Collection entries
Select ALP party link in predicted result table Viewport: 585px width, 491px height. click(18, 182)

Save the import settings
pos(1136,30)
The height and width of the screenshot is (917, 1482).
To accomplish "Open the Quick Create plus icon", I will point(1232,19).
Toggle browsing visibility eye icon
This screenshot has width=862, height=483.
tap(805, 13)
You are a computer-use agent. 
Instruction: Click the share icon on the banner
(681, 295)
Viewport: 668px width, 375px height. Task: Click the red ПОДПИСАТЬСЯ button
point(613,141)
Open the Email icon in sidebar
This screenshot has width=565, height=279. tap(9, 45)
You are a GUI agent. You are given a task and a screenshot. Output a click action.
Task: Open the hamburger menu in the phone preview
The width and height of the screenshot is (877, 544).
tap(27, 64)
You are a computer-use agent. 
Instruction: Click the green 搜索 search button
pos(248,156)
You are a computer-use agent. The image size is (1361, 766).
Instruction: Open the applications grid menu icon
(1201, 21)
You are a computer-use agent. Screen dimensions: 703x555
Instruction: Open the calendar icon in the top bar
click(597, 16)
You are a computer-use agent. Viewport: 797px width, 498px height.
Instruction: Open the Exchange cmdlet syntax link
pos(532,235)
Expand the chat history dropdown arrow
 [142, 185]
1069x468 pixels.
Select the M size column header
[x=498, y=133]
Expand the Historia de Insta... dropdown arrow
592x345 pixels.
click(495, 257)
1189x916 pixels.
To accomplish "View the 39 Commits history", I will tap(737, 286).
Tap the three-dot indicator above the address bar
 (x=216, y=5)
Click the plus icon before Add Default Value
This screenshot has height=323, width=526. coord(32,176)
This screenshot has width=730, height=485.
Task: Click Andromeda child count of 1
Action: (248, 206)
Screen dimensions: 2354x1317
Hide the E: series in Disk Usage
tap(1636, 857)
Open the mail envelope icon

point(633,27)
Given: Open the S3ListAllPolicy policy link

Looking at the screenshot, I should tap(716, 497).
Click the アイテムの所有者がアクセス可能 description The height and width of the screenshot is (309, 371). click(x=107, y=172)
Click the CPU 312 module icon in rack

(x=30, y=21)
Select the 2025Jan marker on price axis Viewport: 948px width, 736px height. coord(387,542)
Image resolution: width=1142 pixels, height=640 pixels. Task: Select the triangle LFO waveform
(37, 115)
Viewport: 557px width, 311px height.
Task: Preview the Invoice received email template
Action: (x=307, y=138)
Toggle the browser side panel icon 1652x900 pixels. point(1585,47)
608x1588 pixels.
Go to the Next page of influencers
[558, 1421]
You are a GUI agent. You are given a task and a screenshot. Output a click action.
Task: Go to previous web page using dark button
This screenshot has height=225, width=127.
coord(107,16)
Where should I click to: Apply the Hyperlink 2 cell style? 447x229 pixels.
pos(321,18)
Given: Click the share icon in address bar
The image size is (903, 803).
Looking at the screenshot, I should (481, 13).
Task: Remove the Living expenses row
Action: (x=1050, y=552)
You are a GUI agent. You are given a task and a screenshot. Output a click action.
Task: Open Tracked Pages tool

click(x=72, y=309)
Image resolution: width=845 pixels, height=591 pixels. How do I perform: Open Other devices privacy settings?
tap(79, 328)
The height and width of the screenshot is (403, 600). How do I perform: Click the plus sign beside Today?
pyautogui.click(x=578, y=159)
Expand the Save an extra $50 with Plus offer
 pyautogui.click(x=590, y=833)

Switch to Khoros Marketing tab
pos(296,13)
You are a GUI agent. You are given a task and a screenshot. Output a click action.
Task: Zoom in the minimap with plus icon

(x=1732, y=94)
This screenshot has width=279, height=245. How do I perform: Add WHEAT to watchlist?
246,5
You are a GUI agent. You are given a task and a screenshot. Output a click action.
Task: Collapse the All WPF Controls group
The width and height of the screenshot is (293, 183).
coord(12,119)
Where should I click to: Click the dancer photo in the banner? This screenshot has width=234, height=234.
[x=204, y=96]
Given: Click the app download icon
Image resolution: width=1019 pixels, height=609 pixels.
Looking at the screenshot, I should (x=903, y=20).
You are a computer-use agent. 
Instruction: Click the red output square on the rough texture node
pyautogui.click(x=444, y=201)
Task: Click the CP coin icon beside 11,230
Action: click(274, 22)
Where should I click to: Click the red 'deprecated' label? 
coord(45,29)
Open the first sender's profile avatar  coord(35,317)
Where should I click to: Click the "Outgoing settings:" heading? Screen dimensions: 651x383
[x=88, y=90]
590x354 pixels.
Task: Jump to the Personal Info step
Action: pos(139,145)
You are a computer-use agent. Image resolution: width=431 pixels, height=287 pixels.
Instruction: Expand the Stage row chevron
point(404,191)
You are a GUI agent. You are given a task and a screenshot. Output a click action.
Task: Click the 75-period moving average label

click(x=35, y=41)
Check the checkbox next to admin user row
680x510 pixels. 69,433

--- Task requirements ---
Copy out every line of the data above verbatim, from the first line to the last.

--- Written solution ---
Select ALP party link in predicted result table Viewport: 585px width, 491px height. click(18, 182)

Save the import settings
pos(1136,30)
The height and width of the screenshot is (917, 1482).
To accomplish "Open the Quick Create plus icon", I will point(1232,19).
Toggle browsing visibility eye icon
This screenshot has width=862, height=483.
tap(805, 13)
You are a computer-use agent. 
Instruction: Click the share icon on the banner
(681, 295)
Viewport: 668px width, 375px height. Task: Click the red ПОДПИСАТЬСЯ button
point(613,141)
Open the Email icon in sidebar
This screenshot has width=565, height=279. tap(9, 45)
You are a GUI agent. You are given a task and a screenshot. Output a click action.
Task: Open the hamburger menu in the phone preview
The width and height of the screenshot is (877, 544).
tap(27, 64)
You are a computer-use agent. 
Instruction: Click the green 搜索 search button
pos(248,156)
You are a computer-use agent. The image size is (1361, 766).
Instruction: Open the applications grid menu icon
(1201, 21)
You are a computer-use agent. Screen dimensions: 703x555
Instruction: Open the calendar icon in the top bar
click(597, 16)
You are a computer-use agent. Viewport: 797px width, 498px height.
Instruction: Open the Exchange cmdlet syntax link
pos(532,235)
Expand the chat history dropdown arrow
 [142, 185]
1069x468 pixels.
Select the M size column header
[x=498, y=133]
Expand the Historia de Insta... dropdown arrow
592x345 pixels.
click(495, 257)
1189x916 pixels.
To accomplish "View the 39 Commits history", I will tap(737, 286).
Tap the three-dot indicator above the address bar
 (x=216, y=5)
Click the plus icon before Add Default Value
This screenshot has height=323, width=526. coord(32,176)
This screenshot has width=730, height=485.
Task: Click Andromeda child count of 1
Action: (248, 206)
Screen dimensions: 2354x1317
Hide the E: series in Disk Usage
tap(1636, 857)
Open the mail envelope icon

point(633,27)
Given: Open the S3ListAllPolicy policy link

Looking at the screenshot, I should tap(716, 497).
Click the アイテムの所有者がアクセス可能 description The height and width of the screenshot is (309, 371). click(x=107, y=172)
Click the CPU 312 module icon in rack

(x=30, y=21)
Select the 2025Jan marker on price axis Viewport: 948px width, 736px height. coord(387,542)
Image resolution: width=1142 pixels, height=640 pixels. Task: Select the triangle LFO waveform
(37, 115)
Viewport: 557px width, 311px height.
Task: Preview the Invoice received email template
Action: (x=307, y=138)
Toggle the browser side panel icon 1652x900 pixels. point(1585,47)
608x1588 pixels.
Go to the Next page of influencers
[558, 1421]
You are a GUI agent. You are given a task and a screenshot. Output a click action.
Task: Go to previous web page using dark button
This screenshot has height=225, width=127.
coord(107,16)
Where should I click to: Apply the Hyperlink 2 cell style? 447x229 pixels.
pos(321,18)
Given: Click the share icon in address bar
The image size is (903, 803).
Looking at the screenshot, I should (481, 13).
Task: Remove the Living expenses row
Action: (x=1050, y=552)
You are a GUI agent. You are given a task and a screenshot. Output a click action.
Task: Open Tracked Pages tool

click(x=72, y=309)
Image resolution: width=845 pixels, height=591 pixels. How do I perform: Open Other devices privacy settings?
tap(79, 328)
The height and width of the screenshot is (403, 600). How do I perform: Click the plus sign beside Today?
pyautogui.click(x=578, y=159)
Expand the Save an extra $50 with Plus offer
 pyautogui.click(x=590, y=833)

Switch to Khoros Marketing tab
pos(296,13)
You are a GUI agent. You are given a task and a screenshot. Output a click action.
Task: Zoom in the minimap with plus icon

(x=1732, y=94)
This screenshot has width=279, height=245. How do I perform: Add WHEAT to watchlist?
246,5
You are a GUI agent. You are given a task and a screenshot. Output a click action.
Task: Collapse the All WPF Controls group
The width and height of the screenshot is (293, 183).
coord(12,119)
Where should I click to: Click the dancer photo in the banner? This screenshot has width=234, height=234.
[x=204, y=96]
Given: Click the app download icon
Image resolution: width=1019 pixels, height=609 pixels.
Looking at the screenshot, I should (x=903, y=20).
You are a computer-use agent. 
Instruction: Click the red output square on the rough texture node
pyautogui.click(x=444, y=201)
Task: Click the CP coin icon beside 11,230
Action: click(274, 22)
Where should I click to: Click the red 'deprecated' label? 
coord(45,29)
Open the first sender's profile avatar  coord(35,317)
Where should I click to: Click the "Outgoing settings:" heading? Screen dimensions: 651x383
[x=88, y=90]
590x354 pixels.
Task: Jump to the Personal Info step
Action: pos(139,145)
You are a computer-use agent. Image resolution: width=431 pixels, height=287 pixels.
Instruction: Expand the Stage row chevron
point(404,191)
You are a GUI agent. You are given a task and a screenshot. Output a click action.
Task: Click the 75-period moving average label

click(x=35, y=41)
Check the checkbox next to admin user row
680x510 pixels. 69,433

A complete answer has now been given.